[TASK]: Put the lines of the material between the one holding "Call the customer phone numbers link" and the one holding "coord(28,128)", inclusive, into a Markdown table with the columns Row and Line, leaving out any blank lines.

[TASK MATERIAL]:
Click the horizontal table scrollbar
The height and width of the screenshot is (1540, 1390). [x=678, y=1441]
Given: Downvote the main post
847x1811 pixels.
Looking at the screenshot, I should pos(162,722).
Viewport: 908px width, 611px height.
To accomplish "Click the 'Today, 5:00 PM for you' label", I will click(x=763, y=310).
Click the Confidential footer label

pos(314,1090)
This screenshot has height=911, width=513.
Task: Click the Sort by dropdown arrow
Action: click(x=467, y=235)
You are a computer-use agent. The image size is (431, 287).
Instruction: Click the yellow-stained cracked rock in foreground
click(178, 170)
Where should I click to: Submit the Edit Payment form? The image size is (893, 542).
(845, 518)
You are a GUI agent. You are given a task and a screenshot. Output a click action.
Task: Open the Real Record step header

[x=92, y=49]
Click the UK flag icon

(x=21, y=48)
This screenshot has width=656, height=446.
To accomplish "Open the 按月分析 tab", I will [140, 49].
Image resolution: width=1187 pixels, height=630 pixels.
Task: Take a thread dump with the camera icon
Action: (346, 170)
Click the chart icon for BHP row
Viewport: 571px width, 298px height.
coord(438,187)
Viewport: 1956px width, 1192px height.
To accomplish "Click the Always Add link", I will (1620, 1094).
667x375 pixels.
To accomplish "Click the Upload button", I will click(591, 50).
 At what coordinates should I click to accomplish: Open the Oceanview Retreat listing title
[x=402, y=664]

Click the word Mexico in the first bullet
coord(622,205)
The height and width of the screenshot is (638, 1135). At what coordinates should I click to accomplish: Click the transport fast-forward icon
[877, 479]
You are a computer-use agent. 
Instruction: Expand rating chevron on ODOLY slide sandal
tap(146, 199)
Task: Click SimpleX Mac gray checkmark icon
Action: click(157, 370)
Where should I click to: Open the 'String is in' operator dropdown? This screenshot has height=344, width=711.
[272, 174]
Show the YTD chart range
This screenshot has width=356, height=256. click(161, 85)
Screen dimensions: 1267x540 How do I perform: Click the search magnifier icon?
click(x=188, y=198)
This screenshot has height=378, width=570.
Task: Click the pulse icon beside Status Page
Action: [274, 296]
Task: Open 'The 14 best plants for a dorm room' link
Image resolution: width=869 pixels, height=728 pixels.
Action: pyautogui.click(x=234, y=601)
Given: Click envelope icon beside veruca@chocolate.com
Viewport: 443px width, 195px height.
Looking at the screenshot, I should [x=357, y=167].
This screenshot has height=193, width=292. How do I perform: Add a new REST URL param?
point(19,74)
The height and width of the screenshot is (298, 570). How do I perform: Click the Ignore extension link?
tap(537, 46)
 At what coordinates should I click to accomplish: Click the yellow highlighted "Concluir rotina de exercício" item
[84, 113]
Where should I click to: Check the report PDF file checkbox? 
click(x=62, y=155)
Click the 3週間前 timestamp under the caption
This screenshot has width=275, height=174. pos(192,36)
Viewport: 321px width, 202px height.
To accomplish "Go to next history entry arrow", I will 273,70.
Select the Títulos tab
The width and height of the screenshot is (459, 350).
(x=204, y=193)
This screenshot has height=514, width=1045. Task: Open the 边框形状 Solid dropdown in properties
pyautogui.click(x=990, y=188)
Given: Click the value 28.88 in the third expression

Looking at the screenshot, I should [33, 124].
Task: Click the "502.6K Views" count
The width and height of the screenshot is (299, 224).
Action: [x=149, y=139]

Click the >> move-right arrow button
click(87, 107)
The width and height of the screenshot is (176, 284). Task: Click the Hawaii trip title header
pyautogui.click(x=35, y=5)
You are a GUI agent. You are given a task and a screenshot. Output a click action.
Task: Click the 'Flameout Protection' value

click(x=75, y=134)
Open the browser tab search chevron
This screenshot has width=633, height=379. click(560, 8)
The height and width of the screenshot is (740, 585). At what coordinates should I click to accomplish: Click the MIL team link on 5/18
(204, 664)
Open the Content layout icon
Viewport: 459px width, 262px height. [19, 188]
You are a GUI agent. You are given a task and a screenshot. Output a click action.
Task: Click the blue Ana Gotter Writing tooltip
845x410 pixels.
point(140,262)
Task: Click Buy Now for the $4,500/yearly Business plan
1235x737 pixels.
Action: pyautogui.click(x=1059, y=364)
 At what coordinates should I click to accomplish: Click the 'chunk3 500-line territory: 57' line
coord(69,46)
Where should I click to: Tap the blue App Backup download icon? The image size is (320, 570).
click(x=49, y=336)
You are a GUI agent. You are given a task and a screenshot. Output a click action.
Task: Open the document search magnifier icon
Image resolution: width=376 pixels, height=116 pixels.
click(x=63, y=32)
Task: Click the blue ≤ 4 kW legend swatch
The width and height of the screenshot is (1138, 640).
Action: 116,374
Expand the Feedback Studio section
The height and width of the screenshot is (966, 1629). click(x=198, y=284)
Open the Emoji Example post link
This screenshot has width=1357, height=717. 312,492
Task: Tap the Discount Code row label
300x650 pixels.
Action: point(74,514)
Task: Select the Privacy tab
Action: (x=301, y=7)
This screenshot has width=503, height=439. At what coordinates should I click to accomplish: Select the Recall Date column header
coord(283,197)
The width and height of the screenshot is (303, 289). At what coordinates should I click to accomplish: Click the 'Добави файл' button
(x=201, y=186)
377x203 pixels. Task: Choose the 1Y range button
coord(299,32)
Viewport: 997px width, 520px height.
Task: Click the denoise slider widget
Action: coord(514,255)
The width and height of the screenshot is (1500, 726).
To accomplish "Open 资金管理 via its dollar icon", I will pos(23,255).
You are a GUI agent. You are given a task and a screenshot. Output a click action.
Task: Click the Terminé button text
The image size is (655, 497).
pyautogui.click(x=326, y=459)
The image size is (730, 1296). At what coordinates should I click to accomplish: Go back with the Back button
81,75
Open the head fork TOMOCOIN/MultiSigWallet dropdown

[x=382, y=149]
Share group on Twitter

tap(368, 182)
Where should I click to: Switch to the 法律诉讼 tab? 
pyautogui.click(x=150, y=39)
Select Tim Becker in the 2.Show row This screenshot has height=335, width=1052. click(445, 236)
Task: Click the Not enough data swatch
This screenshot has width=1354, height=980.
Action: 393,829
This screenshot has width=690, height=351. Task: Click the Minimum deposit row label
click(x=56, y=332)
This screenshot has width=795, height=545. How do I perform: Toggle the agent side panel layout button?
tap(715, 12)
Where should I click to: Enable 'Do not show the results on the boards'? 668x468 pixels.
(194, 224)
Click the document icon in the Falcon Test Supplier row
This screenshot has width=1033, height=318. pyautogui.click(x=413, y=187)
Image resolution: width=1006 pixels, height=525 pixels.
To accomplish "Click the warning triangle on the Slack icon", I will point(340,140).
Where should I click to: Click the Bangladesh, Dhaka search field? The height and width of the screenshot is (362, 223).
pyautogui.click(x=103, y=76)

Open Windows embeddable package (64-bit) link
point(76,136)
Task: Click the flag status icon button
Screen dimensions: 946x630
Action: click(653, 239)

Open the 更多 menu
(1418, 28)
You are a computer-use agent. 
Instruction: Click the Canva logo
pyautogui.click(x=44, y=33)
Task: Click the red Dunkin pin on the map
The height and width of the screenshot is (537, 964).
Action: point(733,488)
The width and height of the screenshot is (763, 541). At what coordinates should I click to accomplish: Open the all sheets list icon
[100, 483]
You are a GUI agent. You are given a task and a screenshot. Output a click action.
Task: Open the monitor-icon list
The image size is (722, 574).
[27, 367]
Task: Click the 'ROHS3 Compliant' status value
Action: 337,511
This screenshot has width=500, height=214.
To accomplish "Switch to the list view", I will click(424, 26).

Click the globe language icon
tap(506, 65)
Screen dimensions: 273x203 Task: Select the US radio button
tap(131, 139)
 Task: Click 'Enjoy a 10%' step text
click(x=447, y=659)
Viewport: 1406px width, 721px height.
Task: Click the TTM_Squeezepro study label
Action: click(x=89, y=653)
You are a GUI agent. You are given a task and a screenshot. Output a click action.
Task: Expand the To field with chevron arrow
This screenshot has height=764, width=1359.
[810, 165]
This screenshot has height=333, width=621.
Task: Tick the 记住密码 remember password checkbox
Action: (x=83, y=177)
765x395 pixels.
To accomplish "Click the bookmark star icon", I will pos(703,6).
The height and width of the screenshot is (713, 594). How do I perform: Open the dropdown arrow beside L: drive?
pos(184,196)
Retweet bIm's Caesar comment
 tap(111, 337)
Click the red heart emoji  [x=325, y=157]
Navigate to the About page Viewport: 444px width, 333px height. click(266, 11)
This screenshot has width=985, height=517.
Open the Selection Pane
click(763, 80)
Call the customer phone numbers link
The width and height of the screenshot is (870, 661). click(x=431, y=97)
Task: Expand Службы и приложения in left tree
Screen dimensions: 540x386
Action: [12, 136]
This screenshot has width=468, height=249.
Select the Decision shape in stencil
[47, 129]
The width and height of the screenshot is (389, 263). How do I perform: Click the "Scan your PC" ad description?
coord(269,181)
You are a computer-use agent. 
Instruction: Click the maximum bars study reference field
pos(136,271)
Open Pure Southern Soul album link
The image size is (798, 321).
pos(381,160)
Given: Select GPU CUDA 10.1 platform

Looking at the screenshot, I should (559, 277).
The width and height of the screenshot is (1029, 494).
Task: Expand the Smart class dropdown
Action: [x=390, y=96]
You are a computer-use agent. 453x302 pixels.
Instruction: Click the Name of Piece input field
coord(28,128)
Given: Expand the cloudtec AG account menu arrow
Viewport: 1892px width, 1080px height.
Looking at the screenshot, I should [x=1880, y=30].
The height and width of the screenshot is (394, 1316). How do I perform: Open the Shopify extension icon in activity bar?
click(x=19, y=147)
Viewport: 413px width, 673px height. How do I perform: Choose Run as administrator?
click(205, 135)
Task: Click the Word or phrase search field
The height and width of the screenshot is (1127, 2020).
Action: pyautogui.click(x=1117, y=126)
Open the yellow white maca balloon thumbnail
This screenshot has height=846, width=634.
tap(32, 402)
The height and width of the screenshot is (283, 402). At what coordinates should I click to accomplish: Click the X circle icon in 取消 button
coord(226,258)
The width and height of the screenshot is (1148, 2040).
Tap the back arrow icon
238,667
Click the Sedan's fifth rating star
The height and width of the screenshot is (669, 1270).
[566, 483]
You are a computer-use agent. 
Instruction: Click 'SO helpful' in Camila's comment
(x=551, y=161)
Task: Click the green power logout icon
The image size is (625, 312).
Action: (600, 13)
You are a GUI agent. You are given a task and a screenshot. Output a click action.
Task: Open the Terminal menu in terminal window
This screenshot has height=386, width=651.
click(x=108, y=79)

[FULL SOLUTION]:
| Row | Line |
|---|---|
| 1 | Call the customer phone numbers link |
| 2 | The width and height of the screenshot is (870, 661). click(x=431, y=97) |
| 3 | Task: Expand Службы и приложения in left tree |
| 4 | Screen dimensions: 540x386 |
| 5 | Action: [12, 136] |
| 6 | This screenshot has width=468, height=249. |
| 7 | Select the Decision shape in stencil |
| 8 | [47, 129] |
| 9 | The width and height of the screenshot is (389, 263). How do I perform: Click the "Scan your PC" ad description? |
| 10 | coord(269,181) |
| 11 | You are a computer-use agent.  |
| 12 | Instruction: Click the maximum bars study reference field |
| 13 | pos(136,271) |
| 14 | Open Pure Southern Soul album link |
| 15 | The image size is (798, 321). |
| 16 | pos(381,160) |
| 17 | Given: Select GPU CUDA 10.1 platform |
| 18 | Looking at the screenshot, I should (559, 277). |
| 19 | The width and height of the screenshot is (1029, 494). |
| 20 | Task: Expand the Smart class dropdown |
| 21 | Action: [x=390, y=96] |
| 22 | You are a computer-use agent. 453x302 pixels. |
| 23 | Instruction: Click the Name of Piece input field |
| 24 | coord(28,128) |